Familiares do brasileiro morto pela polícia londrina protestam pouco depois da retirada dos jurados

Agência Estado e Associated Press,

04 de dezembro de 2008 | 20h47

Um júri britânico iniciou nesta quinta-feira, 4, as deliberações sobre o inquérito da morte de Jean Charles de Menezes, brasileiro morto por policiais numa estação de metrô em Londres, em julho de 2005. Familiares do brasileiro fizeram um protesto pouco depois da retirada do júri.

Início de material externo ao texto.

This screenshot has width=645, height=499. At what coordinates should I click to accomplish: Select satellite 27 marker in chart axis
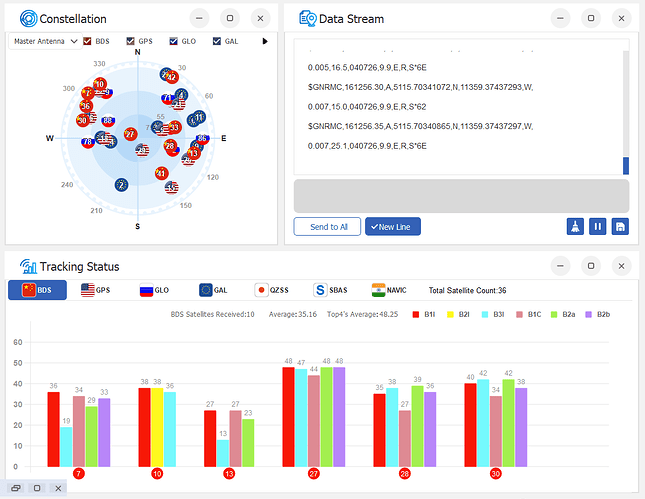tap(313, 473)
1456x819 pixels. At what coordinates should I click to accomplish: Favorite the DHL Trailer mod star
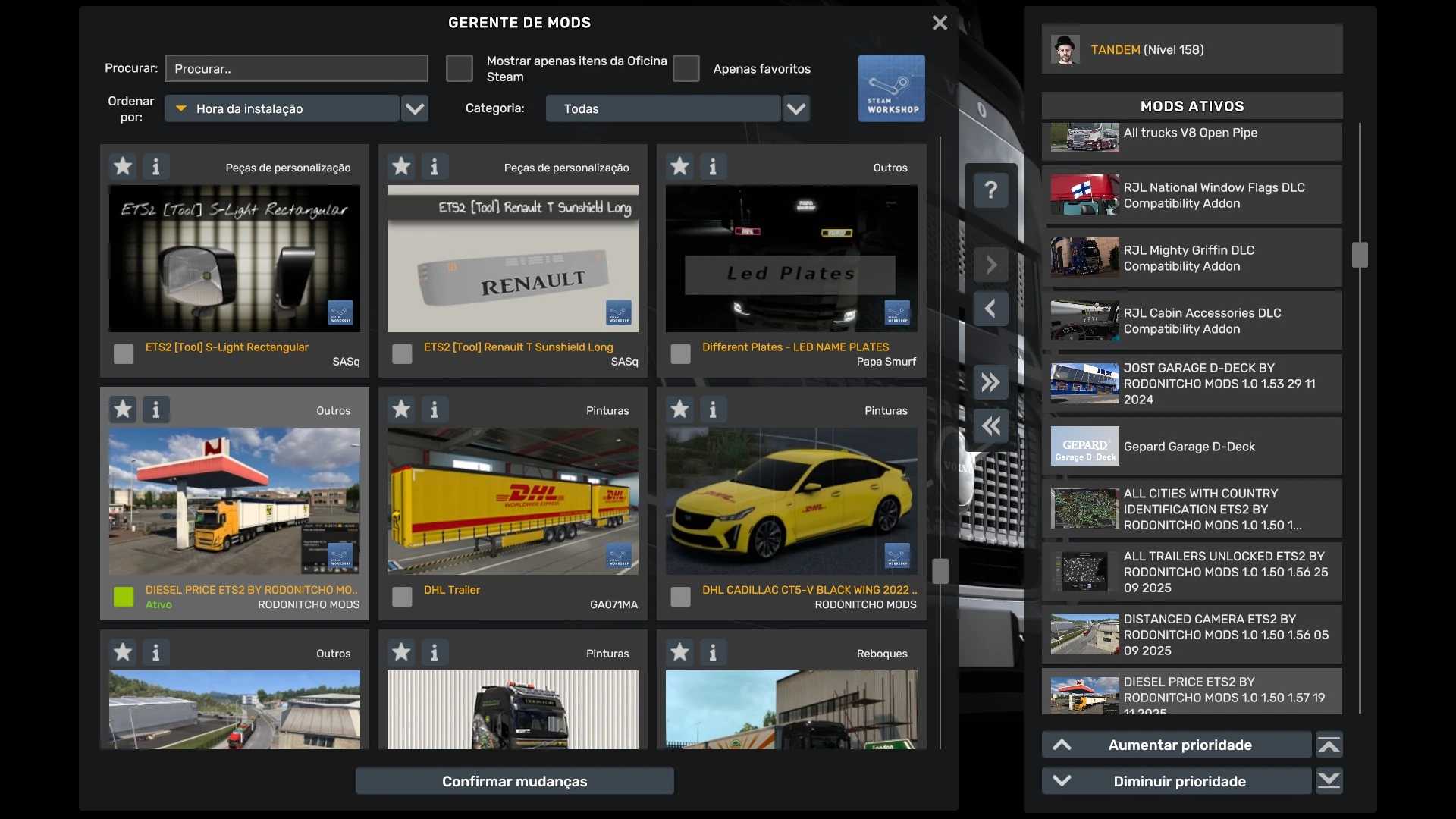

Três primos de Jean Charles, que usavam camisetas com as frases "veredicto ilegal" e "nosso direito legal de decidir", levantaram-se antes de deixar o local.  Veja também:Familiares de Jean Charles protestam em inquéritoEntenda o novo inquérito sobre o caso Jean CharlesCronologia do caso Jean Charles  A família mostrou sua raiva contra as instruções dadas pelo investigador Michael Wright para o júri no começo desta semana. Segundo ele, as evidências não sustentam o veredicto ato criminoso. Ele disse aos jurados que as opções eram devolver o veredicto de ato criminoso ou enviar um veredicto em aberto, o que significaria que o júri não chegou a nenhuma conclusão.  Os advogados da família de Jean Charles não estavam na sala quando Wright apresentou suas conclusões, nesta quinta-feira. Wright disse aos jurados para deixarem de lado suas emoções quando levarem em conta suas decisões após mais de sete semanas testemunhos.  Jean Charles, um eletricista de 27 anos, foi alvejado por policiais quando entrou num trem do metrô na estação londrina de Stockwell, um dia depois de terroristas terem tentado explodir bombas no sistema de transporte da capital britânica. Os dois oficiais que atiraram contra Jean Charles afirmaram acreditar que ele era um dos homens-bomba que havia tentado atacar o sistema de metrô e ônibus no dia anterior A polícia de Londres estava em alerta na ocasião da morte do brasileiro, apenas duas semanas após os ataques de 7 de julho de 2005, que mataram 52 passageiros de ônibus e metrô da cidade. Os disparos contra um homem desarmado resultaram em protestos contra a polícia.  O inquérito do investigador não é um julgamento. No Reino Unido ele é exigido para estabelecer os fatos quando alguém morre inexplicavelmente, violentamente ou por causas desconhecidas. Nenhuma pessoa foi individualmente responsabilizada pela morte de Jean Charles.  Uma corte britânica condenou, no ano passado, a polícia de Londres por violações às regras de saúde e segurança por colocar em risco a segurança pública durante os disparos. A polícia foi condenada a pagar uma multa de 560 mil libras (US$ 820 mil).